Examples of modifications you can buy online to make the tips of Airsoft guns look more...
Examples of modifications you can buy online to make the tips of Airsoft guns look more realistic.(WBRC-TV)

Here are examples of some of those modifications.

“When it comes to the orange tip, the regulations on that are very lax,” Stephens says. “They’re mostly kind of loaded onto the manufacturer and sellers end. But as the consumer or user, there is no law that requires you to have that blaze orange tip, and this is something that Airsoft gun manufacturers know.”

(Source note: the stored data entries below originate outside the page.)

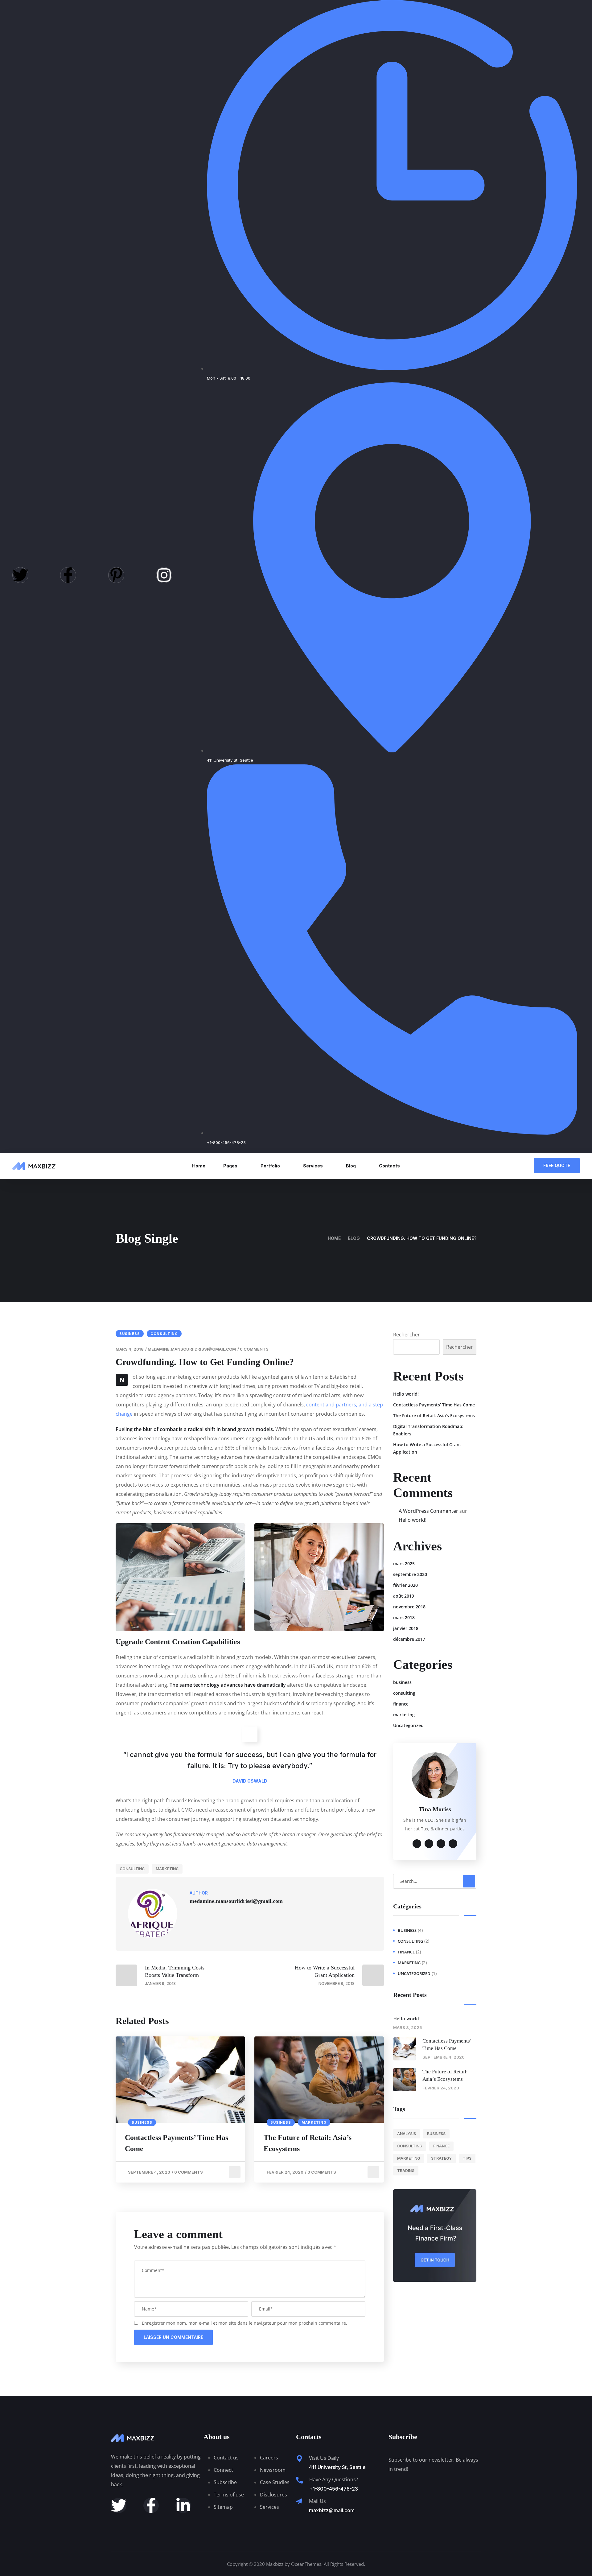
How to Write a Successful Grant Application (427, 1448)
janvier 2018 (405, 1628)
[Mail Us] (299, 2501)
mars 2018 (404, 1617)
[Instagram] (164, 575)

In January, police in Tempe, AZ shot and killed a 14-year-old when they mistook an Airsoft gun for a real one while responding to a suspected burglary, and Stephens says the prospect of making that mistake haunts police.

"They’re really concerned because they’re coming across this everyday and even when it wasn’t a shooting, they were still having these really close calls where they were having to de-escalate scenarios--sending multiple officers to calls where ‘we have a man with a gun’, says Stephens.

California recently passed a law requiring Airsoft guns sold there to have bigger and more obvious orange markings and Stephens says three U.S. senators are asking the Department of Commerce to look at new regulations to do the same nationwide.

The blurring lines between these two kinds of guns is also creating problems in the reverse. Police say they’re also now seeing criminals paint the tips of real guns orange to confuse officers into thinking their weapon isn’t a real threat.